Lines before the one with "Screenshot is 1280x1010." are left out; return that line and all that follow it, exactly, through the end of the data.

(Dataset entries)

----------

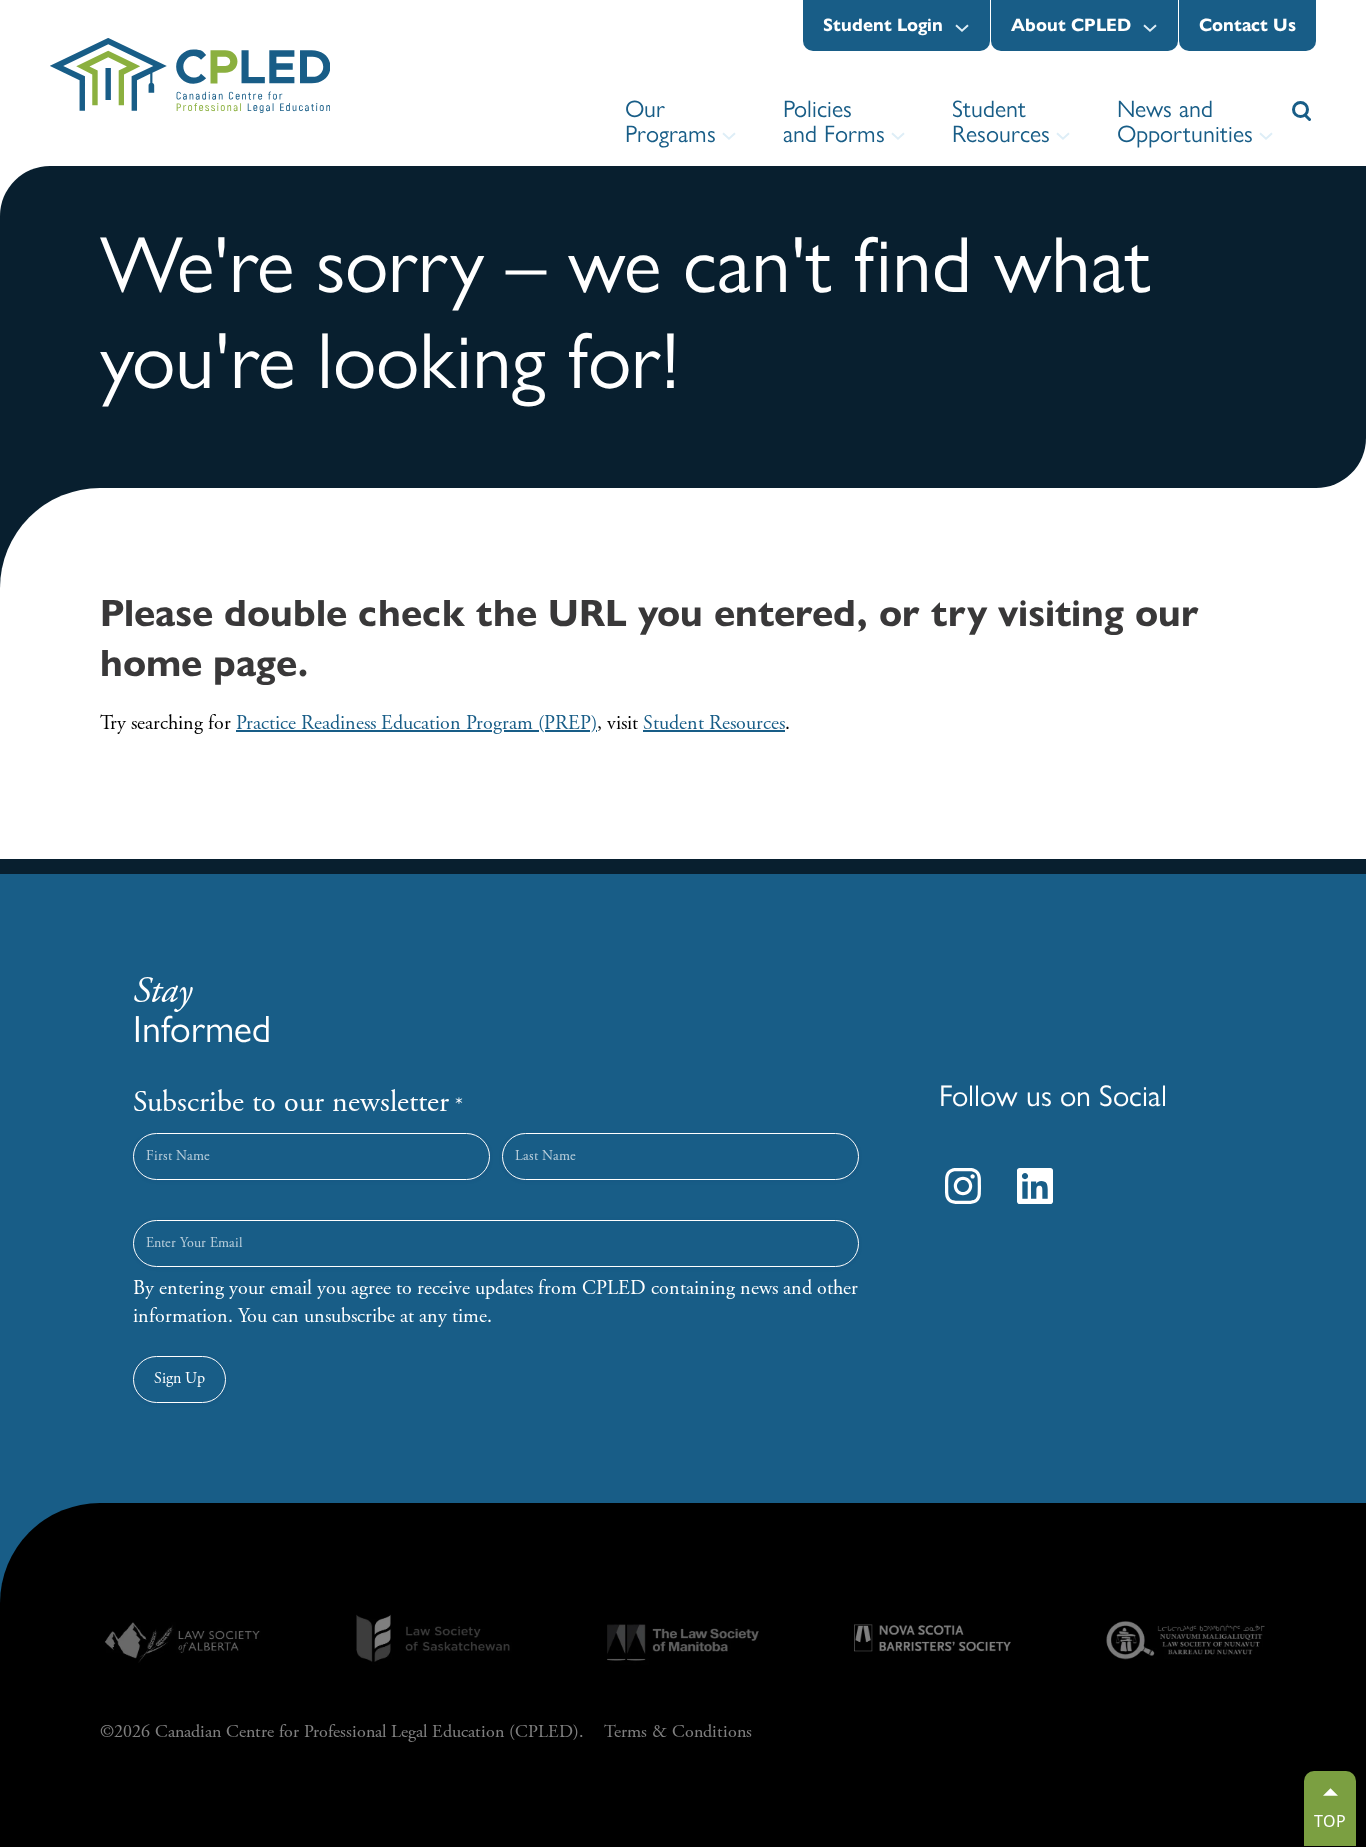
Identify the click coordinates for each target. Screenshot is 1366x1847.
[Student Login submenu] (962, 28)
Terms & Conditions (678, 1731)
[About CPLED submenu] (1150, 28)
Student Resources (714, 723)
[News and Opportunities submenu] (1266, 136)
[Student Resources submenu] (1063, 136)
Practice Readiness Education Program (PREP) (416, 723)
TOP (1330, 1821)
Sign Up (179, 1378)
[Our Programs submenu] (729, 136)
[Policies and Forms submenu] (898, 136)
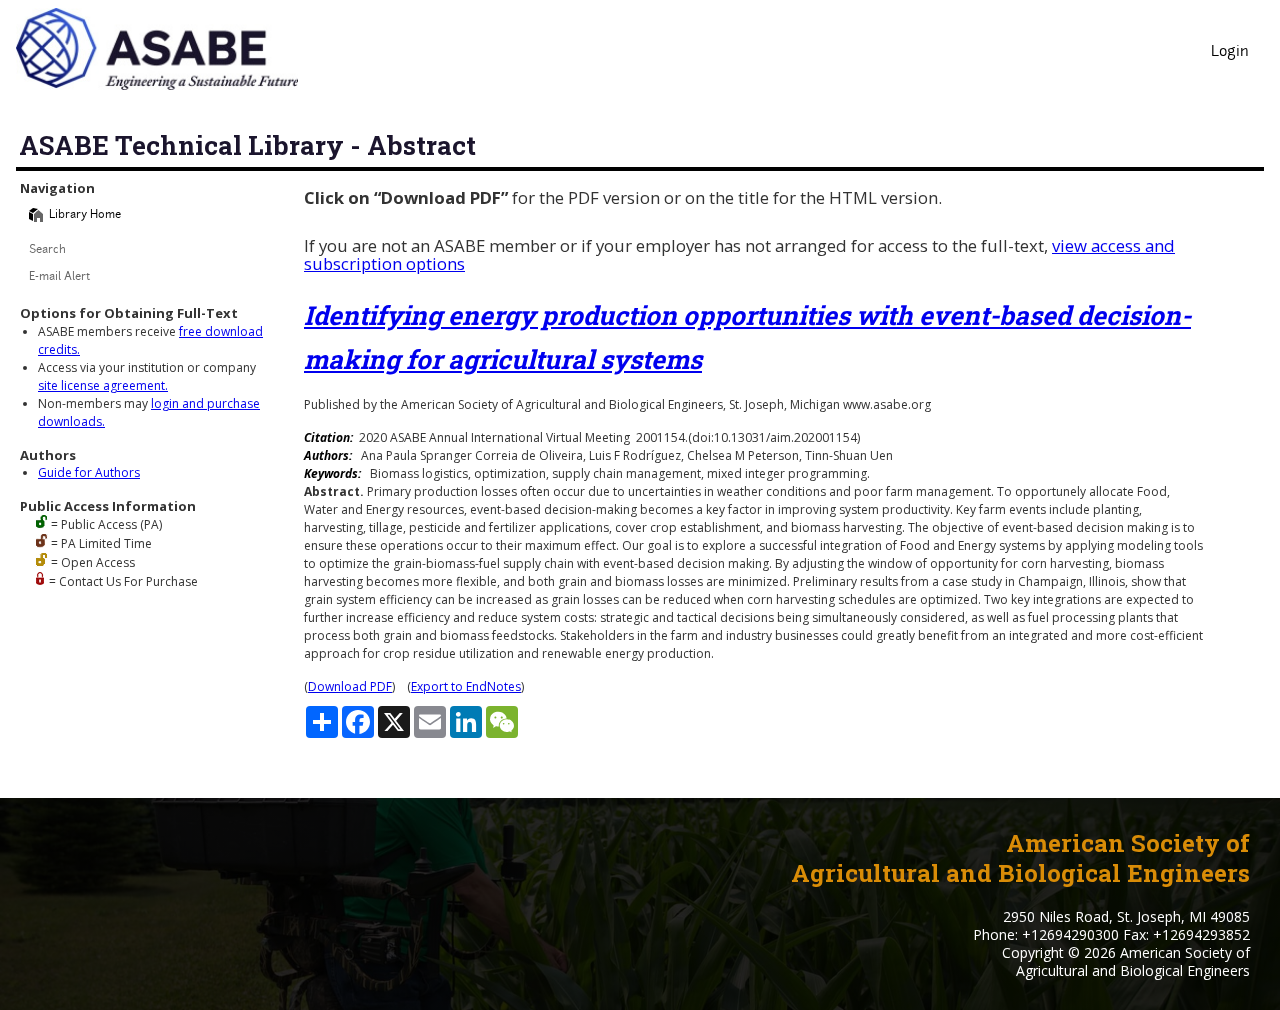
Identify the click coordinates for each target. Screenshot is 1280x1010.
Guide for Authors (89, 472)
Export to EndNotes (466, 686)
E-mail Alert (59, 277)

----------

Answer box>
Identify the click coordinates for each target. Screenshot is 1280x1010.
Guide for Authors (89, 472)
Export to EndNotes (466, 686)
E-mail Alert (59, 277)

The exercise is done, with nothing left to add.